Confession time. I don’t actually like Radiohead that much. Obviously, I’ve got every album they’ve ever done, Eraser on vinyl, 7 Television Commercials on VHS and literally, actually, sat through Meeting People Is Easy, twice. But though I know they’re brilliant, nah, not a massive fan.

It’s not just because the guitars always sound a bit tinny or that Thom Yorke wears bad hats and writes annoying lyrics or that they moan about being in a very successful rock band, though all those things don’t help. It’s the fact Radiohead haven’t seemed to enjoy being in Radiohead since ‘OK Computer.’ Five of the greatest musical minds of their generation, all straining. Four beautiful albums, not one that doesn’t sound, in some way, frustrated.

‘The King Of Limbs’ doesn’t sound frustrated, and that’s what makes it one of the best albums they’ve ever made. While last week the Streets album was let down by its comfiness, ‘The King Of Limbs’ sounds at ease with its brains. While previously there was an emphasis on sounding alien and otherworldly, here there’s an embrace of brass and wind instruments, bird chirps and leaves rustling. Agitated, sure, but trusting.

The eight songs here have a sketched-out quality. Lotus Flower, whose Wayne McGregor-choreographed video was released with the album on Friday, leaves the signature crescendos behind, and slowly, simply, draws to a close. Codex, the album’s stillest, and loveliest, point, makes its case modestly with gorgeous horns, a barely-there drum and a simple piano line.

There’s looseness to the sound, with tracks meandering, growing organically. Even the lyrics stress the natural world more than the rather tired ‘21st century urban life a bit dry’ schtick of previous records – there’s songs about magpies and flowers, and Codex talks about jumping in a lake of ‘innocent’ water. Even if he’s talking about suicide, it’s brighter than carbon monoxide.

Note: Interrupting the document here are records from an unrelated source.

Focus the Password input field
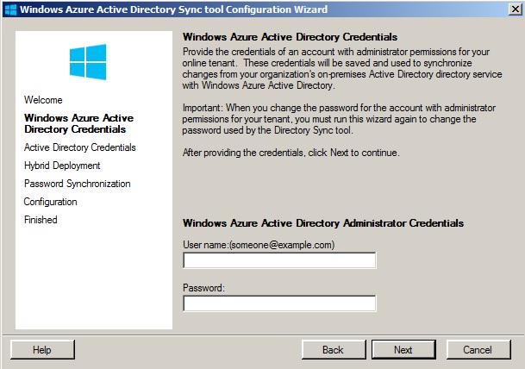This screenshot has height=369, width=525. (279, 303)
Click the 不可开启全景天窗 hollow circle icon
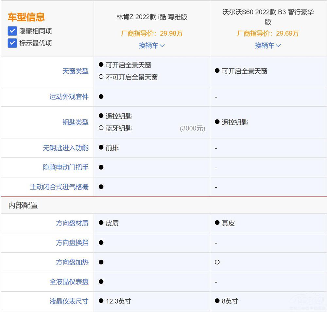The image size is (327, 312). pyautogui.click(x=101, y=77)
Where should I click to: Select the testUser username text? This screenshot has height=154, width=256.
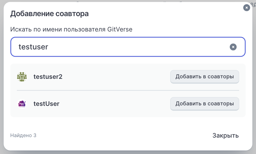coord(46,104)
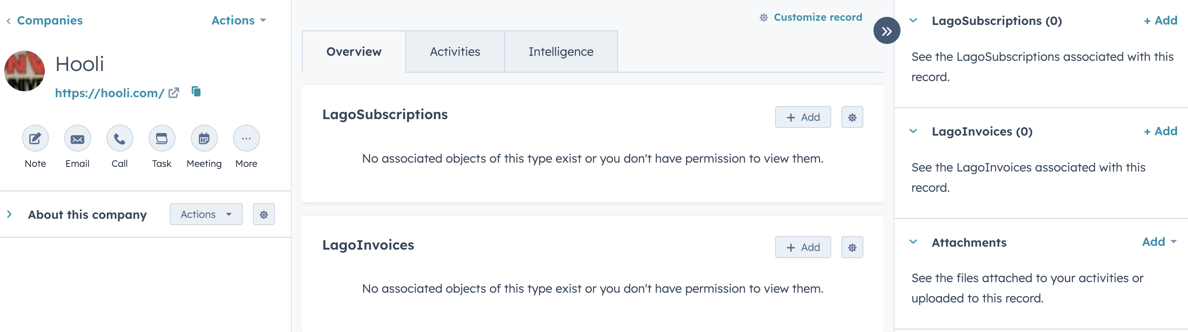The height and width of the screenshot is (332, 1188).
Task: Click the Note icon button
Action: click(x=35, y=138)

Influences are worn even more on their sleeve than during the ‘Kid A’ / ‘Amnesiac’ era, but rather than the bracing, glacial modernism of late-nineties Warp, it’s older, warmer experimentalists that ‘The King Of Limbs’ looks to. There are flashes of Shuggie Otis’s picked guitar lines on Morning Mr Magpie, Robert Wyatt’s pastoral wanderings on Give Up The Ghost, even Miles Davies’s hand on Bloom, while Can’s looped, soggy grooves soak the album’s first four tracks.

It’s the sound of five extraordinarily gifted men entering their third decade in music finally trusting themselves, and trusting the listener, emphasising simplicity, groove and texture over dazzling virtuosity. As such, on first listen, there are few fireworks and no songs with the instant impact of, say Everything In Its Right Place or Idioteque. But listen closer, let it soak in, repay its trust, and you’ll hear some of their most exquisite melodies slipping in and out of focus. “Wow” might not be the first thing you think when you stick it on, but it’ll come, it really will.

There’s a rumour flying around the internet that another Radiohead album will be announced shortly – for one thing, the final track sounds closer to a comma than a full-stop, it’s called Separator for another – and, for the first time in a long while, I can’t wait.